By carefully choosing what she said and by avoiding certain situations, she was able to keep it hidden for 20 years.

But after signing up for a radical speech therapy course, Sarah Webster, of Kirby Cane, is no longer letting her stammer hold her back.

Instead Sarah, 25, is finally taking steps to fulfil her dream of becoming a primary school teacher, after finding her confidence through the McGuire Programme.

Sarah has had a stammering problem since she was five years old, but she tried hard to hide it from others.

'People did not know I had a stammer,' she said. 'I was a covert, so that means I did my best to hide it and avoid situations and certain sounds.'

She would deliberately avoid certain words and not say her name, which she struggled with the most. She would also often choose to stay in or not say a lot when she went out.

'I was not bullied as such, it was just tiring to skirt around all the words. I could not say what I wanted to say,' she said.

'I'd act stupid and sometimes pretend I didn't know something so that someone would say that word for me. On the phone I'd often say the signal was bad and hang up.'

The former St Felix, in Reydon, Norwich University College of the Arts and Canterbury graduate said that she had elocution lessons when she younger but it was only after graduation when she had to go out in the 'real world' and make lots of phone calls that the problem became more of an issue.

Sarah, who is a nanny and an artist, is part of a support group in Norwich and was selected to take part in an intensive five day course in Birmingham in October under the instruction of pop star Gareth Gates.

Gareth has benefited from the programme, which focusing on breathing techniques, and filmed a special documentary for BBC Three of him helping a group with stammers.

Sarah said: 'They touch on not just the physical side of how to control your stammer but the psychology of it.

'Their aim is eloquence and control. Fluent speakers think fluency is the goal to successes but we are told not to compete with others but to compete with yourself.'

She added: 'That involves breathing from the costal diaphragm, pausing, and speaking a lot less words per breath, until you build up the foundations and can speak more. It is a mindset change.'

The programme challenged her to do activities she would never normally do, including introducing herself to 100 people on the street and doing a public speech.

'Since being on the McGuire programme I am pushing out my comfort zones. I'm doing things I fear rather than moving away from them, for example I'm in the midst of teacher training interviews,' she said.

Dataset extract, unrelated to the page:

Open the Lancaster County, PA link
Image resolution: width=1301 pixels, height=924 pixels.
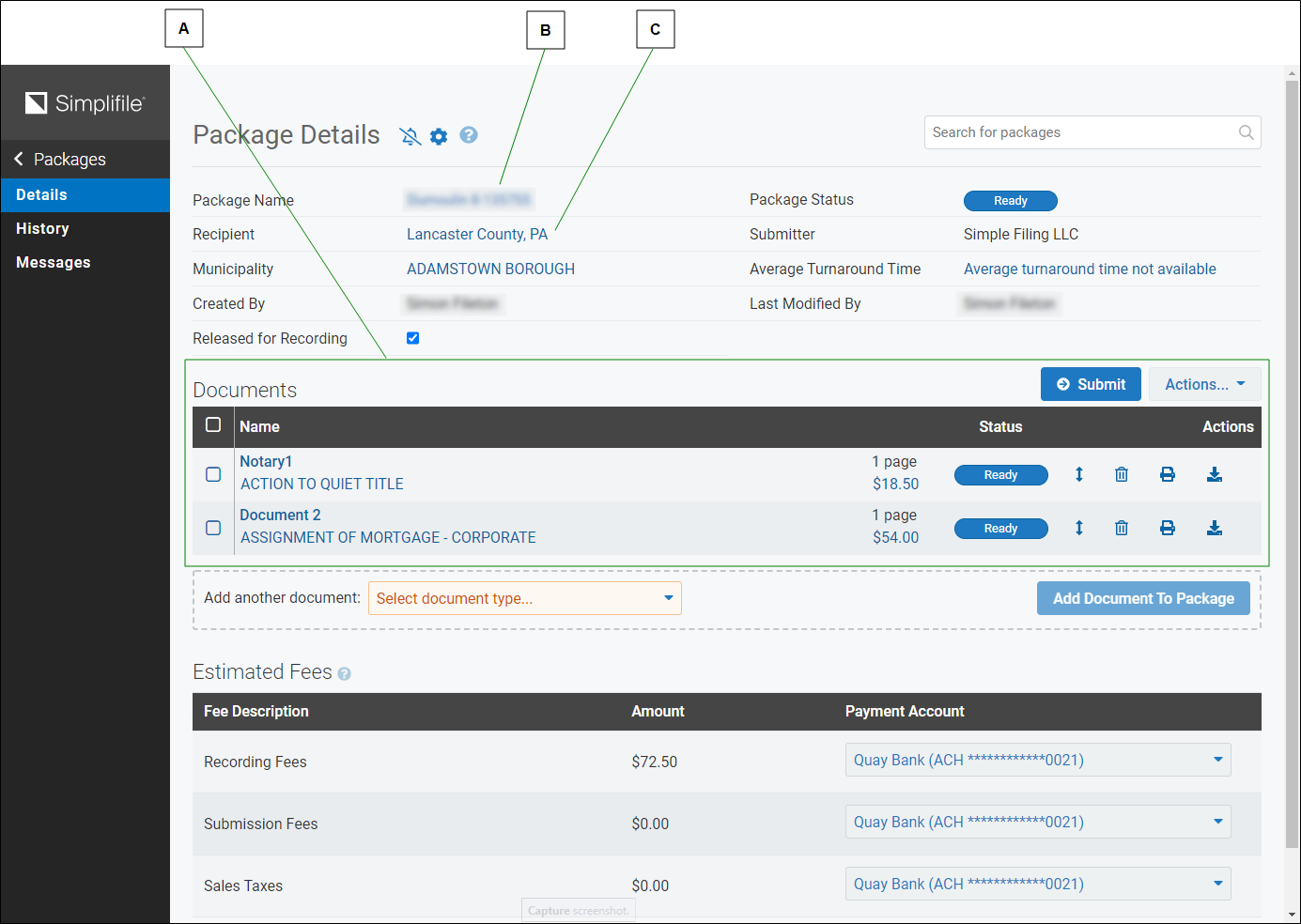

'Now I am determined I can achieve my dream of becoming a primary school teacher, rather than ruling out teaching as a profession because of my stammer.'

But there is still work to be done as she speaks to the coaches regularly and has to do a daily 20 minute warm up.

She said: 'I hope this will not only cast light on life for people with a stammer so that people are more aware but also I really hope this will help someone else out there and give them hope and courage.'

Stop My Stutter is on BBC Three on Monday at 9pm.